The affine jump-diffusion framework requires that the jump size distribution \(\nu_k(dz)\) be independent of the state \(X_t\). The jump intensity can depend on the state (through \(\Lambda(x) = \lambda_0 + \lambda^\top x\)), but once a jump occurs, its size is drawn from a fixed distribution.

What This Excludes¶

State-dependent jump sizes. If the distribution of the jump size depends on the current volatility level (e.g., larger jumps when volatility is high), the affine structure breaks because the moment generating function \(\hat{\nu}(u, x) = \mathbb{E}[e^{uz} | X = x]\) depends on \(x\), and the product \(\Lambda(x) \cdot \hat{\nu}(u, x)\) is no longer affine in \(x\).

Contagion models. In credit risk, a default by one firm can trigger an immediate increase in the default intensity of other firms, with the magnitude depending on the current state of the surviving portfolio. While self-exciting (Hawkes) jump intensities are affine, state-dependent contagion magnitudes generally are not.

Limitation 5: Constraints on the Smile¶

What Affine Models Can Generate¶

Affine stochastic volatility models (like Heston) generate implied volatility surfaces with specific properties:

Skew: Controlled by the correlation \(\rho\) between the asset and variance processes
Curvature: Controlled by the vol-of-vol \(\xi\)
Term structure of skew: Decays as \(O(T^{-1/2})\) for large \(T\), governed by the mean-reversion speed \(\kappa\)
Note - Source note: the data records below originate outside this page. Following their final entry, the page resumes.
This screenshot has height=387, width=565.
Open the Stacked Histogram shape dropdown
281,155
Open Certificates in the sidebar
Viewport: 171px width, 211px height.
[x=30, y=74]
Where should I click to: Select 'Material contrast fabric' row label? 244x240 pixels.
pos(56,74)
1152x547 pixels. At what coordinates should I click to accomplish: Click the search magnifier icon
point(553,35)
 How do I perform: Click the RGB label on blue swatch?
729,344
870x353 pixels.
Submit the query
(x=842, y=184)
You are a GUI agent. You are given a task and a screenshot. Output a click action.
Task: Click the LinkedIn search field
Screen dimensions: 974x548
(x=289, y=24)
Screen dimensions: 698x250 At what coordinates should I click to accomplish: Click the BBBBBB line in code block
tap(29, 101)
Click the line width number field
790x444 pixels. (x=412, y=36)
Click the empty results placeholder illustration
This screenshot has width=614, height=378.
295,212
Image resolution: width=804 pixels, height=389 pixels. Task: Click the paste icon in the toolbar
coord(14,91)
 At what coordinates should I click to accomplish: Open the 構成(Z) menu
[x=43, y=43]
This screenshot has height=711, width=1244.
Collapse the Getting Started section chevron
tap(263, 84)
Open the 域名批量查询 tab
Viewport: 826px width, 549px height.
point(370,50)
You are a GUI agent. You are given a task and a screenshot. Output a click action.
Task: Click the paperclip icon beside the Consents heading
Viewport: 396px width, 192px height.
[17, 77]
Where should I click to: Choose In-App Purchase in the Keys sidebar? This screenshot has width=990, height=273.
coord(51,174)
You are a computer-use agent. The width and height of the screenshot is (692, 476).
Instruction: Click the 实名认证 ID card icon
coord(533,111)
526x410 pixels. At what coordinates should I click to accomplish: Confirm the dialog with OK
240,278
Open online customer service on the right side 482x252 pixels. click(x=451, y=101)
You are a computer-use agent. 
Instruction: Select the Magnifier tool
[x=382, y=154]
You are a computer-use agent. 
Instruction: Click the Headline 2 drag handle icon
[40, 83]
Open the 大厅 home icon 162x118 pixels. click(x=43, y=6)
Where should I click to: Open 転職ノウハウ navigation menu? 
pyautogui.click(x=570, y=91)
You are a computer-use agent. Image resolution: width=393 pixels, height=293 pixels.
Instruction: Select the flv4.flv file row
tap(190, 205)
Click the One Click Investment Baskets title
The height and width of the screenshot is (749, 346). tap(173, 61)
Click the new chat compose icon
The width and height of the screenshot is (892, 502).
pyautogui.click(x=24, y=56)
What They Cannot Generate¶

Steep short-maturity skews: The \(O(T^{-1/2})\) skew decay is a fundamental constraint of Markovian diffusive models. Markets often exhibit \(O(T^{-0.4})\) or steeper decay, requiring either jumps (Bates) or rough volatility.
Flexible curvature term structure: Single-factor Heston produces a curvature that is tied to the same parameters controlling the skew. Multi-factor models (double Heston) provide more flexibility but at the cost of more parameters.
Arbitrary smile shapes: Affine models produce smiles that are approximately quadratic in log-moneyness. Smiles with kinks, flat wings, or other non-standard shapes require non-affine or non-parametric approaches.

When to Go Beyond Affine¶

The decision to use a non-affine model involves a trade-off between empirical accuracy and computational tractability.

Use Affine When¶

Speed is critical (real-time pricing, CVA, XVA)
The model must price thousands of vanilla options quickly
The implied volatility surface has standard shape (monotone skew, moderate curvature)
Calibration must run in seconds, not minutes

Go Beyond Affine When¶

Short-maturity smile behavior is critical and the \(T^{-1/2}\) skew is inadequate
The product is path-dependent and requires realistic volatility dynamics (e.g., variance swaps with realized vol triggers)
Empirical analysis demonstrates rough volatility in the underlying
The pricing problem requires non-Markovian features (regime duration, path-dependent barriers)

Decision Framework¶

Criterion	Affine adequate?	Non-affine needed?
Vanilla European options	Yes (Fourier pricing)	Only if short-maturity skew matters
Variance swaps	Yes (affine replication)	If realized-vol dynamics matter
Bermudan swaptions	Often (tree/PDE on 1-2 factors)	If rate positivity requires BK
Exotic path-dependent	Depends on payoff	Often yes (realistic vol dynamics)
VIX derivatives	Marginal (Heston struggles)	Yes (rough Heston fits VIX term structure)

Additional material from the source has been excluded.